Not true - Decorator dismisses MoBay mayor's cloth shortage claim
Adrian Frater, News Editor
Western Bureau:
DECORATOR Denton Edwards has strongly refuted claims by Montego Bay Mayor Glendon Harris that he has accepted responsibility for the mounting 'flag controversy'. Condemnation has come from several quarters in the wake of the unfolding flag debacle.
An attempt at a Jamaican flag without the green was used as a backdrop at a ceremony to swear in Harris at the Montego Bay Civic Centre.
In a prepared statement, which was released to the media yesterday, Edwards denied that a shortage of green cloth had caused him to leave green out of the backdrop he designed for the ceremony. According to him, he was prevented from completing the project.
Edwards said he was instructed by an official of the Office of the Prime Minister (OPM) Western to forgo the completion of the green in the interest of time. The decorator said he complied with the instruction.

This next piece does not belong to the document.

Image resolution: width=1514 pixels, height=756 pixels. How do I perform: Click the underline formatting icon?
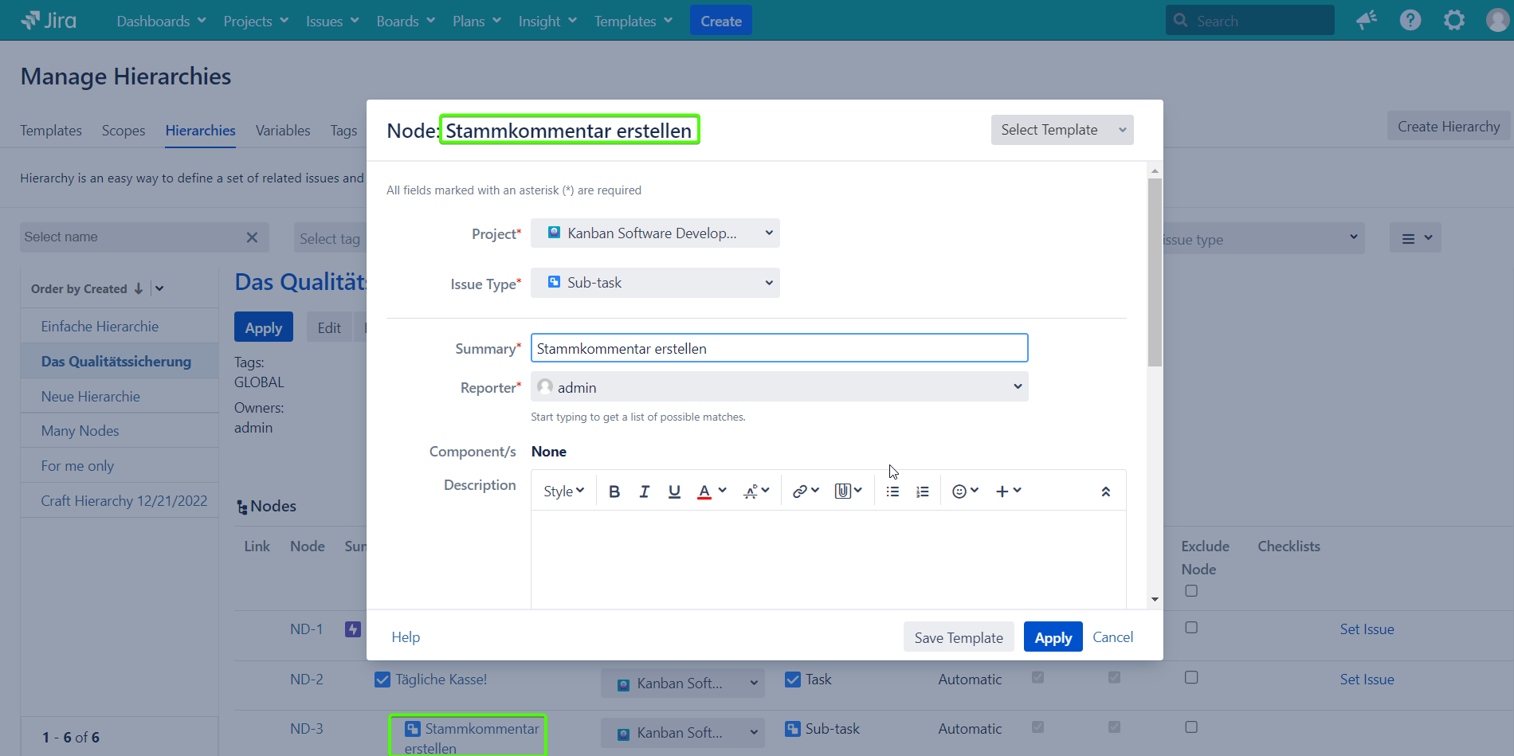674,492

"I wish to note that there was no shortage of green cloth to complete the task and I would have been able to complete the backdrop depicting the Jamaican flag if I was afforded the opportunity so to do."
Responding to the
allegations late yesterday, the OPM, in a release, said that the
official, Courtney Hume, was not employed to the OPM either in Kingston
or in Montego Bay. "In that regard, Mr Hume does not have any authority
to give instructions on behalf of the OPM," the release
stated.
According to the OPM, it had no knowledge of
or any part in the arrangements for the civic ceremony in Montego Bay
for the swearing in of the mayor and
councillors.
"Attempts to implicate the OPM in the
controversial removal of the colour green from the backdrop are
unfortunate," the release added. On Thursday, Mayor Harris told the St
James Parish Council that Edwards, who heads Eddies Fabric Work
& Décor, had run out of green material while preparing the
backdrop and that was the real reason for the controversial absence of
the colour green, which happens to be the primary colour of the
Opposition Jamaica Labour Party (JLP).
"The decorator
(Denton Edwards) has accepted the blame for what happened and has
promised to make a public statement accepting responsibility," Harris
told the council. "He has even agreed to refund the money ($30,000) that
he was paid for the function."
Didn't agree to
refund
However, in his release, Edwards not only
denied accepting responsibility for the controversial backdrop, but also
denied that he had agreed to refund the money he had charged for the
function as a gesture of goodwill.
"As it relates to
published reports that I have committed to refund the contracted amount
of $30,000, I wish to hereby refute such claim as I am currently out of
pocket in terms of the cost of the project," said
Edwards.
In recent days, the ruling People's National
Party has come under stinging criticism from civil society and the
Opposition JLP, which have both raised questions as to whether there was
a deliberate attempt to politicise the
ceremony.
Edwards has retained the services of
well-known Montego Bay-based attorney George
Thomas.
"I have had discussion with Mr Edwards,"
Thomas told The Gleaner prior to the release of
Edwards' statement. "Based on our discussions, he will be releasing a
statement on the issue."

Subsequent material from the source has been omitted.